Adaptive Domain Models: Bayesian Evolution, Warm Rotation, and Principled Training for Geometric and Neuromorphic AI
Houston Haynes
Abstract
Prevailing AI training infrastructure assumes reverse-mode automatic differentiation over IEEE-754 arithmetic. The memory overhead of training relative to inference, optimizer complexity, and structural degradation of geometric properties through training are consequences of this arithmetic substrate. This paper develops an alternative training architecture grounded in three prior results: the Dimensional Type System and Deterministic Memory Management framework [6], which establishes stack-eligible gradient allocation and exact quire accumulation as design-time verifiable properties; the Program Hypergraph [8], which establishes grade preservation through geometric algebra computations as a type-level invariant; and the b-posit 2026 standard [10], which makes posit arithmetic tractable across hardware targets conventionally considered inference-only.
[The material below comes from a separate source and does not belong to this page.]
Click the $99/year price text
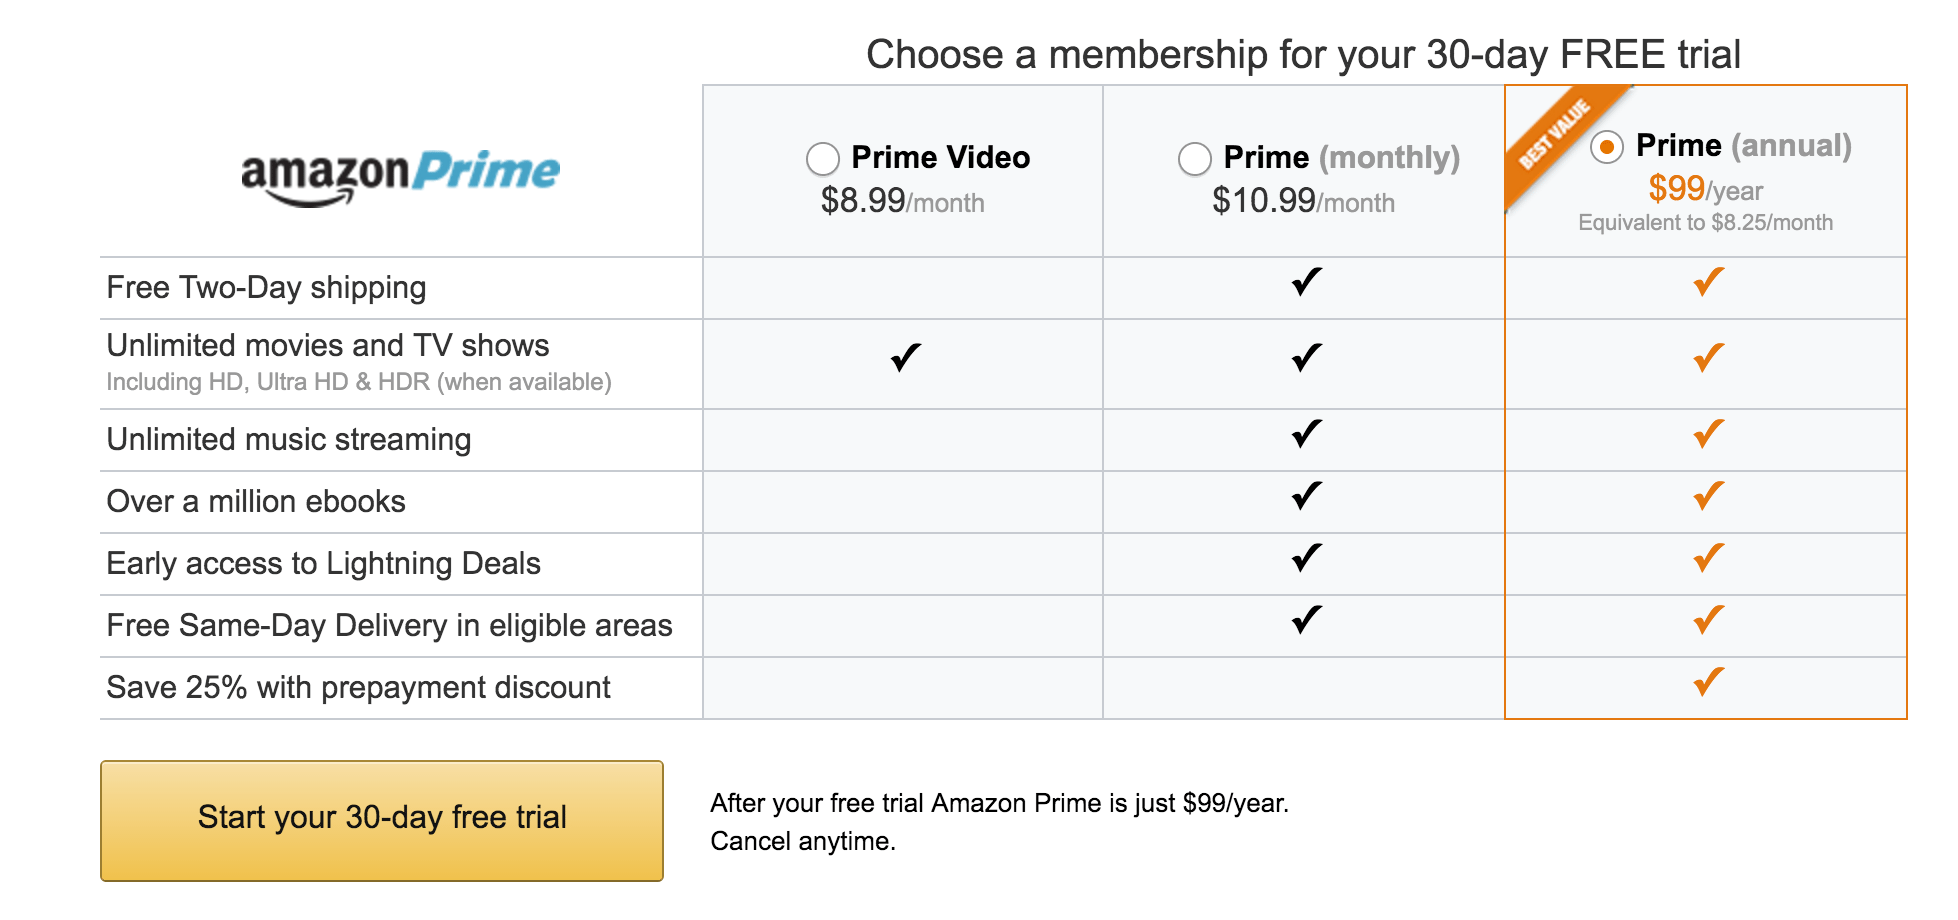 (x=1705, y=189)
Their composition enables depth-independent training memory bounded to approximately twice the inference footprint, grade-preserving weight updates, and exact gradient accumulation, applicable uniformly to loss-function-optimized and spike-timing-dependent neuromorphic models. We introduce Bayesian distillation, a mechanism by which the latent prior structure of a general-purpose model is extracted through the ADM training regime, resolving the data-scarcity bootstrapping problem for domain-specific training. For deployment, we introduce warm rotation, an operational pattern in which an updated model transitions into an active inference pathway without service interruption, with structural correctness formalized through PHG certificates and signed version records. The result is a class of domain-specific AI systems that are smaller and more precise than general-purpose models, continuously adaptive, verifiably correct with respect to the physical structure of their domains, and initializable from existing models.